The 1938-39 V12-cylinder Auto Union racing car – retrospectively classified postwar as the Chemnitz company's 'D-Type' model – was developed to meet a new set of international regulations governing Grand Prix racing. They specified a maximum engine capacity of 3-liters and a minimum weight limit of 850-kilograms. The 'D-Type' Auto Union was based upon a highly sophisticated and advanced new chassis design, featuring de Dion rear suspension and its fuel load centralized in pannier tanks hung along each side, within the wheelbase. The 3-cam V12-cylinder engine developed some 420bhp in 1938 single-stage supercharged form, rising to some 485bhp at 7,000rpm when two-stage supercharging was adopted for 1939.

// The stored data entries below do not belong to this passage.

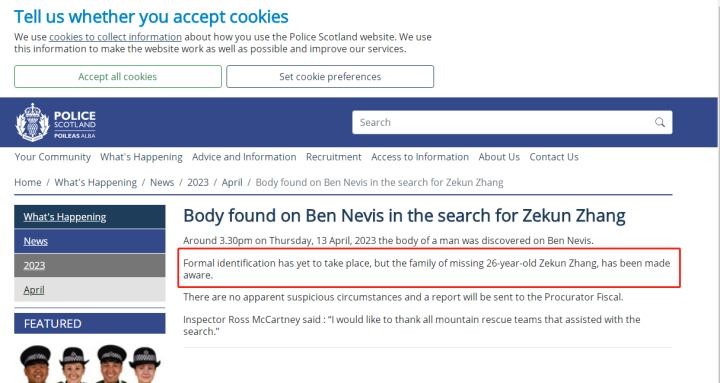720x383 pixels.
Task: Select News in the sidebar
Action: click(90, 241)
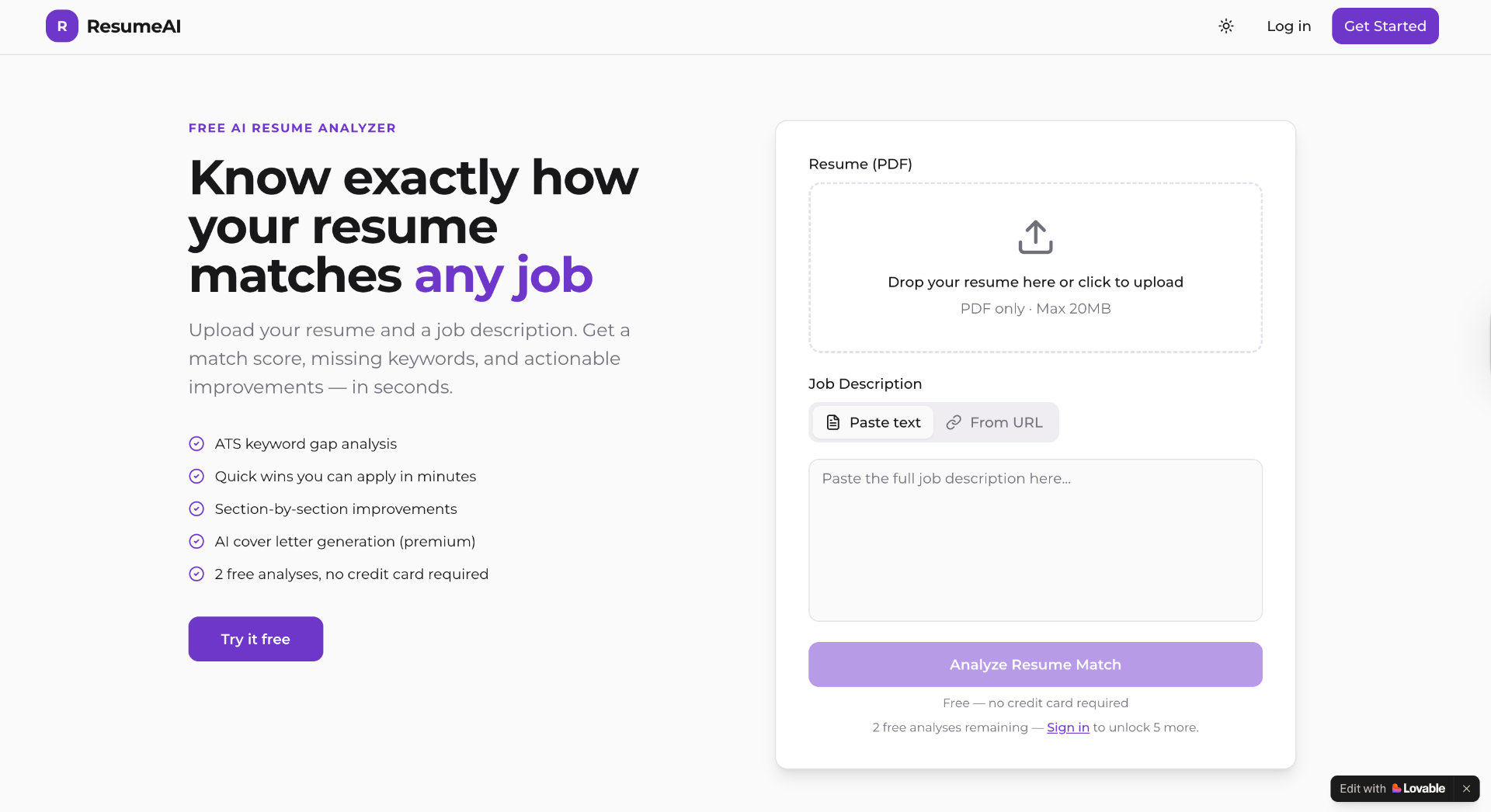Click checkmark icon beside Quick wins item
The height and width of the screenshot is (812, 1491).
pyautogui.click(x=197, y=477)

That final pre-war season – whose leading cars such as this Auto Union represent the absolute high-tide of 'Silver Arrows' period technology - then opened on May 21 with the EifelRennen, at Germany's Nurburgring, where Nuvolari's 'D-Type' finished second and Rudi Hasse fifth in chassis '19' now being offered by Bonhams & Butterfields.
During the 1939 racing season, Auto Union deployed 11 'D-Type' chassis in the six significant Grand Prix Formula events contested. In addition to Nuvolari's second place in the EifelRennen, Hasse finished second in the Belgian GP, before his team-mates H.P. 'Happy' Muller and 'Schorsch' Meier brought the team a wonderful 1-2 success in the French race at Reims-Gueux.
It was there that chassis '19' raced for the last time, driven by Hans Stuck, the veteran Austrian star. In his hands, this 'D-Type' Auto Union completed the works team's day by finishing sixth.
Today, Auto Union 'D-Type' chassis '19' is the only proven surviving Grand Prix car of its type with contemporary 1939 racing history. It is one of the classic car world's most charismatic machines, and is exquisitely well-restored to running order. In a world hungry for genuine intrinsic value, it has much to commend it.